[What the exercise asks]
Rewrite the material below with "input" swapped for "field", leaving everything else unchanged.

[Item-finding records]
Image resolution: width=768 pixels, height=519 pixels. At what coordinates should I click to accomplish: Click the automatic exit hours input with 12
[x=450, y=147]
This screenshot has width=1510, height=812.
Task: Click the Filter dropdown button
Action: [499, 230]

[Task solution]
Image resolution: width=768 pixels, height=519 pixels. At what coordinates should I click to accomplish: Click the automatic exit hours field with 12
[x=450, y=147]
This screenshot has width=1510, height=812.
Task: Click the Filter dropdown button
Action: [499, 230]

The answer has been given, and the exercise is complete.